Sample allele frequencies were calculated adjusting for family structure by means of the maximum-likelihood approach implemented in FREQ, part of the S.A.G.E. package.46 Genetic association analyses were conducted by logistic regression using generalized estimation equations (GEE) to account for genetic relatedness within households, as implemented in the R package gee. Observations were clustered by subfamily, defined as groups of first-degree relatives living within a household. Genetic association analyses were conducted separately to examine two distinct phenotypes: active TB (versus absence of active TB) and RSTR (versus susceptibility to Mtb infection); TST+ individuals without active disease were included in the control group for both analyses, and RSTRs did not have active TB by definition. Each subject had only one clinical classification (RSTR, TST+ or TB). Genotypes were coded as both additive and dominant genetic models, using the minor allele as the effect (‘risk’) allele. Recessive models were not tested, because the rare allele homozygote was usually too infrequent for the models to be reliable. Sex and HIV status were included as covariates in all the analyses. An exchangeable correlation matrix was used in the GEE model, except where the minor allele was too rare for the exchangeable model to converge to a maximum, in which cases an independence model was fitted. A single-SNP P-value of 2 × 10−4, corresponding to a study-wide significance threshold of α=0.05, was determined by estimating the number of independent tests based on LD among the SNPs passing QC47 using the program SNPSpDlite (http://gump.qimr.edu.au/general/daleN/SNPSpDlite/).

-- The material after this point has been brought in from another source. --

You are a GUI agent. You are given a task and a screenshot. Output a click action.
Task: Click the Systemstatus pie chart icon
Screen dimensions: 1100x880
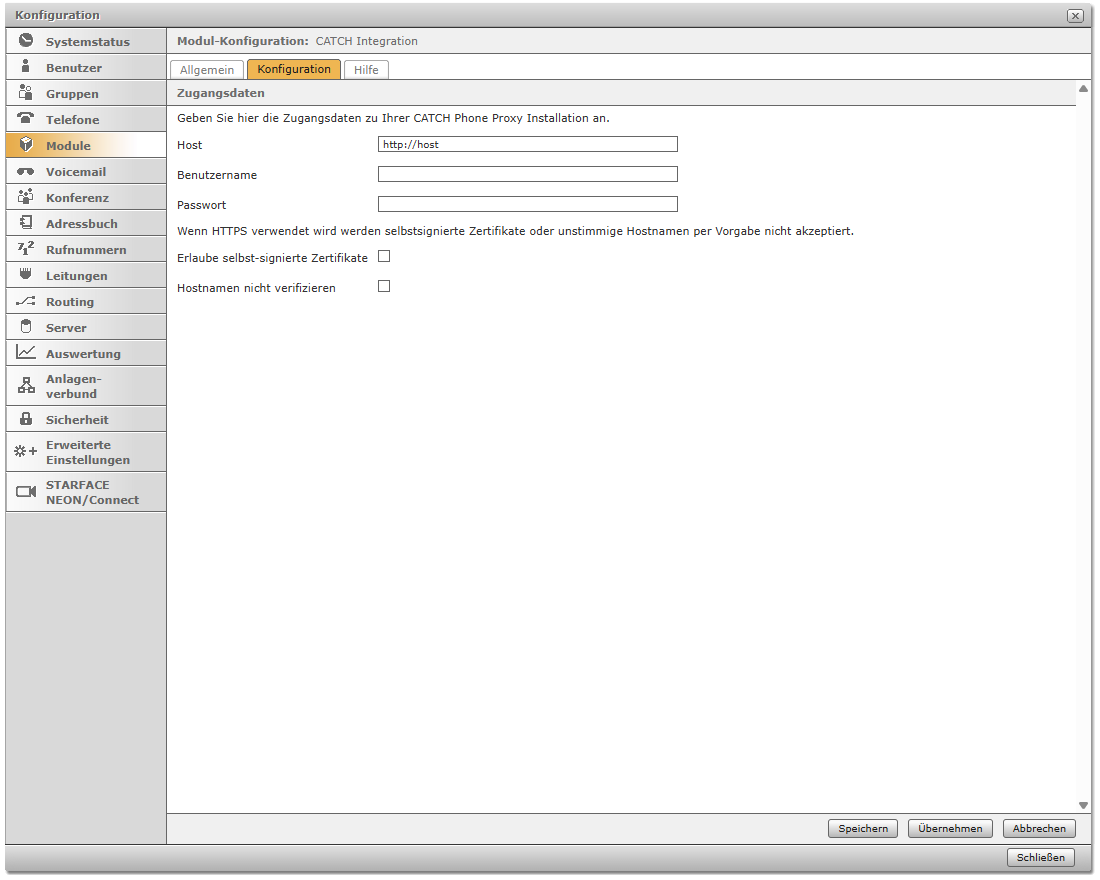[x=26, y=41]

We also conducted an analysis including an age × genotype interaction term to explore age-specific genetic effects, where age was a binary variable with age ⩽10 years. This age cutoff was based on similarity of epidemiological risk factor distribution within children ⩽10 years of age compared with older children and adults.5 When the interaction term was significant, we conducted stratified analyses (separate models for age ⩽10 and age >10 years) to evaluate whether the significant genetic effect was in the children, adults or both. Similarly, we conducted an HIV × genotype analysis, based on our earlier observation that HIV seropositivity may have a synergistic genetic effect on TB risk;48 these analyses were restricted to the TB phenotype, because there were too few HIV-infected individuals who were RSTR. Results did not attain statistical significance in the HIV–genotype interaction models (Supplementary Table S5).